En juin dernier quinze postulants ont été distingués : Mathieu APPRIOU, Loïc BETHEGNIES, Gwenaël GAUTIER, Fabrice KORNER, Tanguy MARION, Mathieu SIFFIER, Elizabeth SAINT-JAMES, Vincent TARAUD [option Art], et Grégory BOUVIER, Perig GOUTTEUX, Soazig JOLY, Véronique LE TERRIEN, Corinne MARECHAL, Cécile PELLEN, Magali SANNIER [option design].
Une unique exposition car l’option choisie ne modifie que subtilement recherches et mises en œuvre. Les compétences requises sont parfois différentes mais les préoccupations plastiques et créatrices sont similaires. Au sein de chacune de ces sections, l’équipe pédagogique a le souci majeur de permettre à chacun de mener à bien le projet qui l’habite. L’intervention des enseignants est avant tout un accompagnement. Ainsi peut s’exprimer la diversité des préoccupations, des problématiques, des démarches, des mises en forme, des références. Il ne s’agit pas de faire école, de reproduire les modèles existants ; mais de mettre l’accent et d’encourager des démarches originales. Originales dans le sens où elles sont l’expression des intentions et des réponses personnelles à des questionnements particuliers. Ce que ne vient pas démentir l’émergence visible de sensibilités parentes à des préoccupations communes au monde d’aujourd’hui.

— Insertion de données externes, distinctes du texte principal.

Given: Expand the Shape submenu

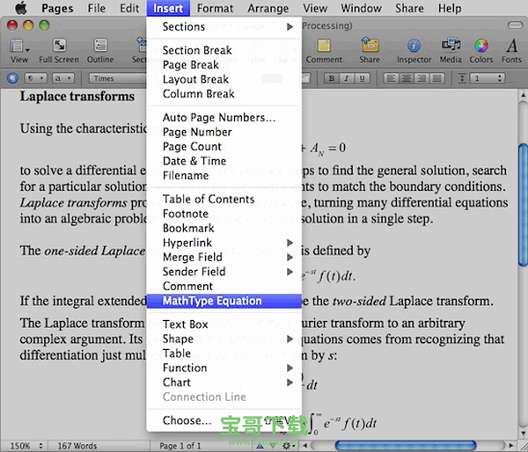Looking at the screenshot, I should (224, 339).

« Au bénéfice du doute » peut sembler de prime abord un titre douteux, ambigu. Les enseignants douteraient-ils de la pertinence des différents travaux présentés ou des potentialités futures des lauréats ? En aucun cas. Le doute ici est positif. Le doute entretenu par tout créateur digne de ce nom, qui expérimente, avec plus ou moins de réussite parfois, qui remet en question ses acquis. Le doute pour éviter de ronronner béatement dans quelques conventions établies, pour éviter de sombrer trop vite dans la redite de recettes faciles. Mais le doute aussi qui doit saisir le visiteur. Le doute au sens de l’interrogation et non du ricanement suffisant, s’interroger sur le sens du monde qui l’environne. Apprendre à douter de ce que l’on voit, de ce que l’on entend, de ce que l’on croit savoir. Car enfin les œuvres des plasticiens d’aujourd’hui, artistes confirmés et débutants, plus peut être à ce jour qu’hier, interrogent bien souvent de manière inquiète le monde contemporain, dans ses errances comme dans ses certitudes. Ainsi voit-on ici pointer du doigt le recyclage des déchets, la profusion confuse de l’information, l’angoisse millénariste, le statut de l’image et de l’information dans les médias, la publicité, l’héritage de l’histoire de l’art, la convivialité, le sport, l’écriture, la virtualité, la scénographie, l’altérité… Tous proposent un regard sur des problèmes qui concernent tout un chacun, y apportant ou non des réponses concrètes. Un regard déformant, grinçant, qui souvent par le biais de l’ironie vient déjouer les pièges que nous tend le reflet sécurisant de la télévision et les médias en général, où art et vie ont tendance de plus en plus à se confondre. Où l’art n’est plus la consécration du Beau idéal, mais une manière d’être au monde avec lucidité et créativité.